Let me recall too, the following sentences in a Report submitted by the Secretary-General in 1998 which comes often to our minds in Sri Lanka.

"Government authority and civil society are increasingly threatened by transnational networks of crime, narcotics, money-laundering and terrorism. Access by underworld groups to sophisticated information technologies and weaponry as well as to the various instrumentalities through which the global market economy functions are vastly increasing the potential power of and influence of these groups, posing a threat to law and order and to legitimate economic and political institutions."


The many disparate forces for international terrorism do not come together in one monolithic whole. They are variously interconnected in numerous ways and their international networks are extensive. They are mutually supportive and communicate through the global underworld of crime when special missions are afoot. If international terrorism is to be ever removed from our midst, we must begin with the recognition that international terrorism is a form of global criminality. We must not let ourselves be deceived by the artfully crafted cloaks of false pretensions. It is the method of terrorism as in the murder of innocent civilians and the defiance of the sanctity of life - that defines terrorism.


The eradication of such a global criminal phenomenon requires a global governmental and non-governmental endeavour in many fields.

There shall have to be numerous bilateral, sub-regional, interregional, and global, governmental and non-governmental arrangements.

To such a global endeavor, this organization, the United Nations, must contribute and the United Nations is no stranger to the development and administration of global programs.

One of the magnificent achievements of this Organization, in the last half century, has been the transformation that has taken place in global opinion on the relationship that should obtain between the governing and the governed, between the government and the citizen. It was on the basis of the moral authority of the General Assembly's Universal Declaration of Human Rights and the determined endeavours of the Commission on Human Rights, that this transformation was achieved. The dignity of the individual has now, largely as a result of United Nations leadership in the field of human rights, been placed, as it should be, amongst the primary priorities of national and international attention.

The achievement is due, in large part, to the remarkable multi-faceted and powerful structure that was developed within the United Nations system of organizations and agencies, over the past fifty years, for the protection and promotion of human rights. We know of the large number of general multilateral conventions that were concluded. We are acquainted with their reporting requirements and monitoring committees. We know of the many special rapporteurs. There are training programmes and centres on human rights. We have had Special Sessions of the General Assembly and special Conferences. Numerous Trust Funds supplement and often exceed the allocations from the Regular Budget of the United Nations. There is an enormous public relations programme on Human Rights. There is a High Commissioner of Human Rights. The list of United Nations entities which make human rights one of their major concerns could go on and they would still not include the hundreds of governmental and non-governmental national and international groups that are themselves engaged in the protection and advancement of human rights, and we have not as yet come to the international and national print and electronic media.

If only such a powerful edifice would turn its attention to the eradication of the horrors of terrorism that afflict so many in developed and developing countries alike, the world would be a better and safer place for all the peoples of the planet.

--- AIM OF THE TASK ---
Answer these questions about the speech on terrorism:
(a) In what year was the Secretary-General's report quoted in the speech submitted?
(b) According to the speech, what defines terrorism?
(c) On what basis was the transformation in global opinion on the relationship between government and citizen achieved?

--- DATA SECTION ---
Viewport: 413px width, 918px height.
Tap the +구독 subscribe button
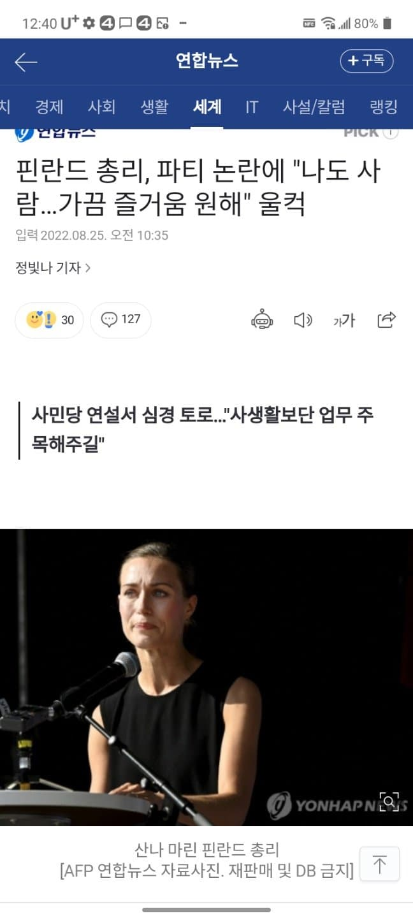[x=366, y=61]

--- ANSWER TO THE EXERCISE ---
(a) 1998.
(b) The method of terrorism, as in the murder of innocent civilians and the defiance of the sanctity of life.
(c) The moral authority of the General Assembly's Universal Declaration of Human Rights and the determined efforts of the Commission on Human Rights.